Since identity is inescapable from either side, then we must look elsewhere for solutions. The key lies in the example I used from the Al Jazeera article where Sanders wants to break up the big banks. Breaking up the big banks has absolutely nothing to do with identity. In fact, it is closer to what Olly might call a management proposal. This management proposal, however, is the mechanism for change that would allow the rich to absolve themselves of their oppressive identity to something more acceptable to the Left. Or consider the Black Lives Matter campaign demanding an end to the shooting of black men by police. This is Schmittian Politics because so long as police are trained to use deadly force, and crimes are still committed by black people, even if racism is taken out of the equation, this will always produce the use of deadly force against black people. It is an impossible demand for change. Further evidence is the call to defund the NYPD and expel the police department from Pride Parades; clear indications of inflexible dogmatism. This isn’t allowing capacity for change, it’s demanding the elimination of police from within the Leftist fold: an explicit Us vs. Them mentality. Instead of an overarching ban on police, or calls to defund and therefore ultimately abolish the institution of policing, why not look at mechanisms for change? In the UK (save Northern Ireland), cops do not carry firearms, and if this system were imported into the United States, it would certainly eliminate the police killings of black men. While I am by no means saying this is the panacea for the shootings of black men by police, and other, better solutions are certainly available, it is one example of a mechanism for change that does not call for vindictive polarization.

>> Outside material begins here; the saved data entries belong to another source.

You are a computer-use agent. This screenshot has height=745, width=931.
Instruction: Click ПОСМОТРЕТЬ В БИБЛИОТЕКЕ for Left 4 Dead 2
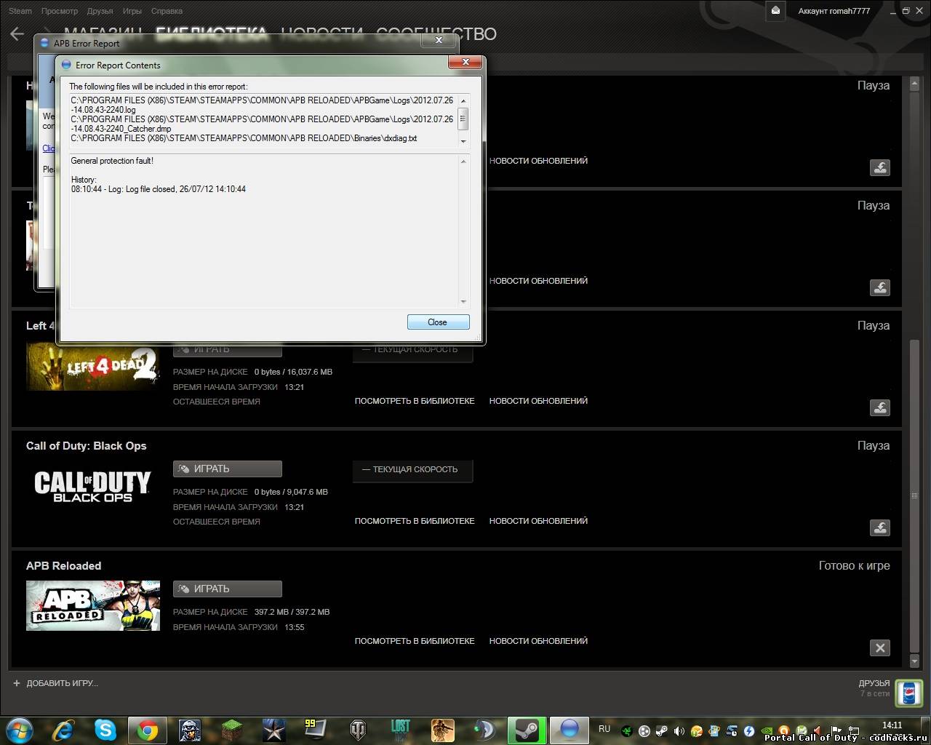pyautogui.click(x=415, y=401)
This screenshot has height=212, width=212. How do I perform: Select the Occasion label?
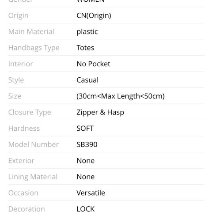(23, 193)
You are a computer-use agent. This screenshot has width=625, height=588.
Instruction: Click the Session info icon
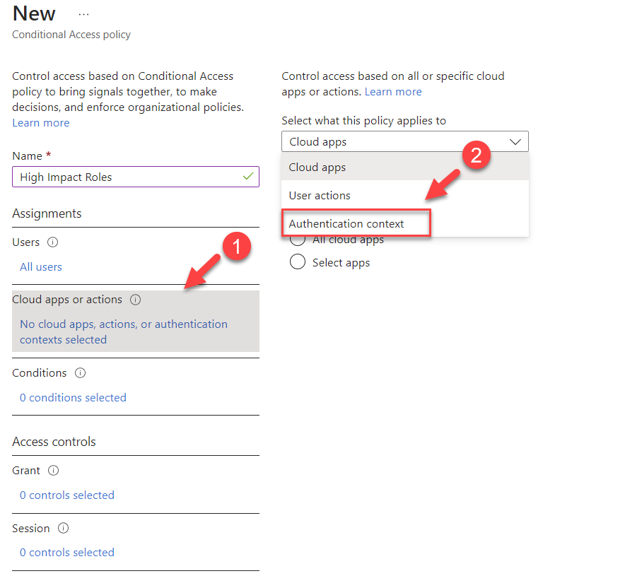tap(62, 528)
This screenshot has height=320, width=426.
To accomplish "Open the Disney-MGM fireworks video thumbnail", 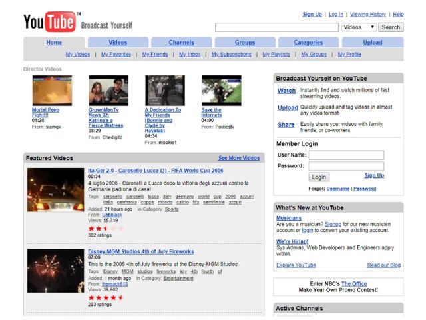I will tap(54, 271).
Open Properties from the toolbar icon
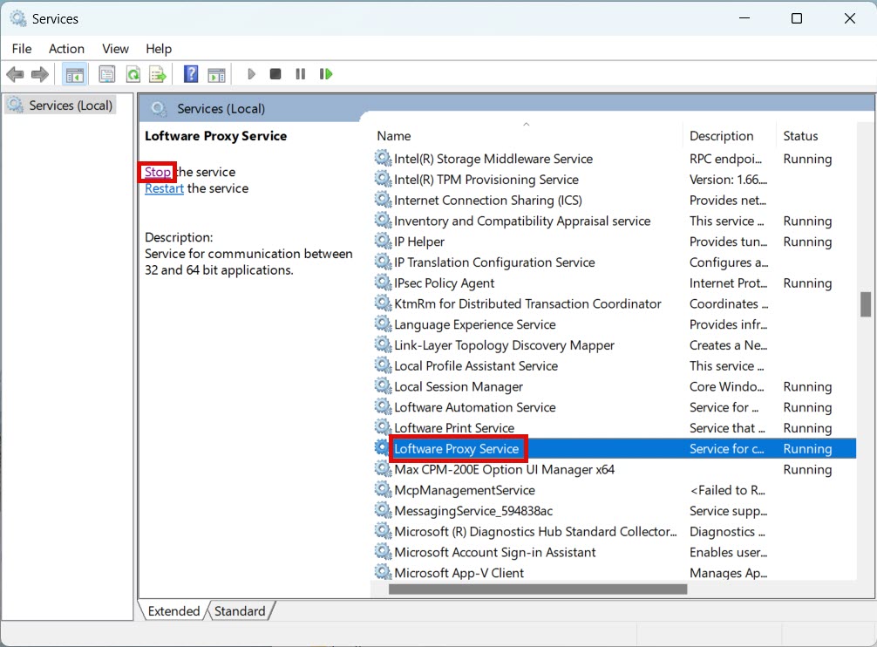The image size is (877, 647). click(106, 74)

If we are to accept the implications of Schmittian Politics, then the passionate zeal that drives us must be directed against the management disagreements that Olly insists are not involved in that type of Politics at all. Creating a Them out of an identity marker, no matter which direction it is coming from, will only ever be destructive. My initial critique was right: we must avoid divisiveness and focus on practical, real-world solutions. Identity must be dismissed in favour of these mechanisms for change, as they are the only way to bridge the friend and enemy divide. I mean sure, maybe that is an impossible request, and we are hardwired to pursue an Other based on arbitrary identity markers. If that’s the case, then, as I’ve been saying, we’d just be fucked.